For kids from Iraq, Sri Lanka, and so many other countries with broken education systems and few opportunities to create lasting meaning, being a martyr is a prefab identity, a way out of the daily squalor and emotional turmoil, most simply, a way to feel some agency.

Most often, the media paints female suicide bombers as coerced, as if they couldn't possibly choose this route; for example, early speculation that two female suicide bombers who struck last February had Down's Syndrome were proven false. Other media has focused entirely on the misogynistic culture that these women suffer in, rarely looking at the oppression brought on by America's occupation.

As an anonymous blogger at Feminist Philosophers writes:

"To see her as entirely coerced, then, seems to make invisible the quite significant agency that she must have exercised to undertake a terror bombing attack. Perhaps it's simply easier not to acknowledge that women might strongly hold extremist beliefs, and be willing to engage in terrorist action..."

It is easier not to acknowledge women's agency, because then we would have to acknowledge the depth of desperation that both women and men feel in these war ravaged countries, and by extension, our own role in contributing to that desperation. When men are violent, we chalk it up to human nature and soon forget, but when women strike blows, it shakes us awake. Suddenly the extent of destruction, the intensity of desperation, the absence of hope, is unmistakable. We are forced to reckon with the blood-thirsty opposition that we have just made thirstier through our misguided democracy projects.

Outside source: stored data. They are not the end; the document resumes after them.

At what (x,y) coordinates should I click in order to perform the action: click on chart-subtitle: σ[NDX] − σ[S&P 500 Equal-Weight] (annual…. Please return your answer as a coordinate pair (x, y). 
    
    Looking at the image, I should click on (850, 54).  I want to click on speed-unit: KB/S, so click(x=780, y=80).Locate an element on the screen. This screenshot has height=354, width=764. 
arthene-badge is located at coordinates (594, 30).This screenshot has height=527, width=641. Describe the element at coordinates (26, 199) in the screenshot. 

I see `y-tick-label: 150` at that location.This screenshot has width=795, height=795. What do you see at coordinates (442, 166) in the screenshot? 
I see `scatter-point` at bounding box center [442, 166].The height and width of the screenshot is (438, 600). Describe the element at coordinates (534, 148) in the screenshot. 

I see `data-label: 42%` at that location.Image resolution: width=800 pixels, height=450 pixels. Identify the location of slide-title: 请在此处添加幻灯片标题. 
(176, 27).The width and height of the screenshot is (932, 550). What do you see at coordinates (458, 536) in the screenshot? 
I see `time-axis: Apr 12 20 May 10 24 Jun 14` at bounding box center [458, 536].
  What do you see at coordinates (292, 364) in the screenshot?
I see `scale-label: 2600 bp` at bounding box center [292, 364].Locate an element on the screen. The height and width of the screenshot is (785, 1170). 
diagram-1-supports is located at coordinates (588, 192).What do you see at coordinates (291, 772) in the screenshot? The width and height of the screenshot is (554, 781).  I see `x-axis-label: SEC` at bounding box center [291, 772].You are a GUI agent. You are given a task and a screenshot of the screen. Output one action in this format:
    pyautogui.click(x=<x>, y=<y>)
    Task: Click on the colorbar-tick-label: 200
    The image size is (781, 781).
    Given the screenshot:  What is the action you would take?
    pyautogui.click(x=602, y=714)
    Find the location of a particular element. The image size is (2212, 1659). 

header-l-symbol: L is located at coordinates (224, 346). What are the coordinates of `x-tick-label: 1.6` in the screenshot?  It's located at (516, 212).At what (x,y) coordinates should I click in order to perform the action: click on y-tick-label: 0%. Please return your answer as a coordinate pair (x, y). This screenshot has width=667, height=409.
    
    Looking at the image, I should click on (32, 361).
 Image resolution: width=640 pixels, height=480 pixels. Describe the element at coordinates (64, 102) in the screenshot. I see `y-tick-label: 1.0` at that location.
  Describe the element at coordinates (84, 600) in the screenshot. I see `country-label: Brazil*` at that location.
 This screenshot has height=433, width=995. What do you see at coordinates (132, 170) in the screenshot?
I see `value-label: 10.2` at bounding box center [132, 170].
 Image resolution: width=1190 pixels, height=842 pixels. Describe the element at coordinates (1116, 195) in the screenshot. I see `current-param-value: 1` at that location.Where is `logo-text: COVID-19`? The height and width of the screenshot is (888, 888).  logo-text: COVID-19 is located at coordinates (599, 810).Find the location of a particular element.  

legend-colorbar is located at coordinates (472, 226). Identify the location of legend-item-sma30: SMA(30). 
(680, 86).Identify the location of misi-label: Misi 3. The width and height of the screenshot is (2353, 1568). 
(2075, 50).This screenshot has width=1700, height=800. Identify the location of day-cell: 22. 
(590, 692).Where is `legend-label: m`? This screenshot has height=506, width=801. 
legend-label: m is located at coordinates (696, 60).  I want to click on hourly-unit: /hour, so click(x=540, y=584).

O'Rourke reports that "95 percent of female suicide attacks occurred within the context of a military campaign against foreign occupying forces." Our media, the public at large, is so uncomfortable with the idea of female suicide bombers because it awakens some sense of responsibility within ourselves. When those we have stereotyped as tender, introspective, sensitive resort to reckless violence and destruction, we are forced to put a face on the violence. Suddenly, dead Iraqis lying in the street are not just casualties, their murderers are not just terrorists, but flesh-and-blood women -- your little sister, your niece, your daughter.

And of course once these desperate men and women have been humanized, the next logical question is one we're afraid to face: what is our responsibility in all of this?